SUPPLIED DATA –
= = = = =
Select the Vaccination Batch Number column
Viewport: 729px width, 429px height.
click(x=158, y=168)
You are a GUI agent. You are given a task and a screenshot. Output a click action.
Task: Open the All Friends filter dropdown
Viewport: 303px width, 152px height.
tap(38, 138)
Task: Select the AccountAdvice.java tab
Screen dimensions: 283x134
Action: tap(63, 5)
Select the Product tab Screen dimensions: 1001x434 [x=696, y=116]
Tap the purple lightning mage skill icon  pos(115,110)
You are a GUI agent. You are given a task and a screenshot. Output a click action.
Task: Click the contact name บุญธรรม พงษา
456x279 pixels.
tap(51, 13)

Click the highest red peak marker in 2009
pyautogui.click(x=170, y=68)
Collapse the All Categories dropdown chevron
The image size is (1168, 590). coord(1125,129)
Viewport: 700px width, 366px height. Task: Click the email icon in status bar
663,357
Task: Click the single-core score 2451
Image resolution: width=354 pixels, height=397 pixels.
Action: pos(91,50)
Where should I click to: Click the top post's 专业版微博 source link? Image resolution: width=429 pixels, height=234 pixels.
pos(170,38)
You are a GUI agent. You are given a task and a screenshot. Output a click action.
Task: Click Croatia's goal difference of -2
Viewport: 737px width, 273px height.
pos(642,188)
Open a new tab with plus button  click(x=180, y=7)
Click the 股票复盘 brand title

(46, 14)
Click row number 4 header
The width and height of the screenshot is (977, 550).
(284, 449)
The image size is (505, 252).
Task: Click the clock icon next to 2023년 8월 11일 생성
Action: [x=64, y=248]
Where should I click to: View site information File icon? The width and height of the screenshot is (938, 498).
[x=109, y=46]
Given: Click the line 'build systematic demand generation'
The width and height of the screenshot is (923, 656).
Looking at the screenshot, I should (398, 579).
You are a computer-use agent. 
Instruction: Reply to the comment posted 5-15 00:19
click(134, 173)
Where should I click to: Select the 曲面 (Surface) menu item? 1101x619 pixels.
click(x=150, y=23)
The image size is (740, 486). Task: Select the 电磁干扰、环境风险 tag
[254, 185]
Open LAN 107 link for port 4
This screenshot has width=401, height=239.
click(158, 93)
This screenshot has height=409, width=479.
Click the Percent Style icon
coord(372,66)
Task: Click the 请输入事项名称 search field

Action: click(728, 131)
= = = = =
WORK TO BE COMPLETED – The records above should be transcribed in full, with no differences.

EXERCISE SOLUTION –
Select the Vaccination Batch Number column
Viewport: 729px width, 429px height.
click(x=158, y=168)
You are a GUI agent. You are given a task and a screenshot. Output a click action.
Task: Open the All Friends filter dropdown
Viewport: 303px width, 152px height.
tap(38, 138)
Task: Select the AccountAdvice.java tab
Screen dimensions: 283x134
Action: tap(63, 5)
Select the Product tab Screen dimensions: 1001x434 [x=696, y=116]
Tap the purple lightning mage skill icon  pos(115,110)
You are a GUI agent. You are given a task and a screenshot. Output a click action.
Task: Click the contact name บุญธรรม พงษา
456x279 pixels.
tap(51, 13)

Click the highest red peak marker in 2009
pyautogui.click(x=170, y=68)
Collapse the All Categories dropdown chevron
The image size is (1168, 590). coord(1125,129)
Viewport: 700px width, 366px height. Task: Click the email icon in status bar
663,357
Task: Click the single-core score 2451
Image resolution: width=354 pixels, height=397 pixels.
Action: pos(91,50)
Where should I click to: Click the top post's 专业版微博 source link? Image resolution: width=429 pixels, height=234 pixels.
pos(170,38)
You are a GUI agent. You are given a task and a screenshot. Output a click action.
Task: Click Croatia's goal difference of -2
Viewport: 737px width, 273px height.
pos(642,188)
Open a new tab with plus button  click(x=180, y=7)
Click the 股票复盘 brand title

(46, 14)
Click row number 4 header
The width and height of the screenshot is (977, 550).
(284, 449)
The image size is (505, 252).
Task: Click the clock icon next to 2023년 8월 11일 생성
Action: [x=64, y=248]
Where should I click to: View site information File icon? The width and height of the screenshot is (938, 498).
[x=109, y=46]
Given: Click the line 'build systematic demand generation'
The width and height of the screenshot is (923, 656).
Looking at the screenshot, I should (398, 579).
You are a computer-use agent. 
Instruction: Reply to the comment posted 5-15 00:19
click(134, 173)
Where should I click to: Select the 曲面 (Surface) menu item? 1101x619 pixels.
click(x=150, y=23)
The image size is (740, 486). Task: Select the 电磁干扰、环境风险 tag
[254, 185]
Open LAN 107 link for port 4
This screenshot has width=401, height=239.
click(158, 93)
This screenshot has height=409, width=479.
Click the Percent Style icon
coord(372,66)
Task: Click the 请输入事项名称 search field

Action: click(728, 131)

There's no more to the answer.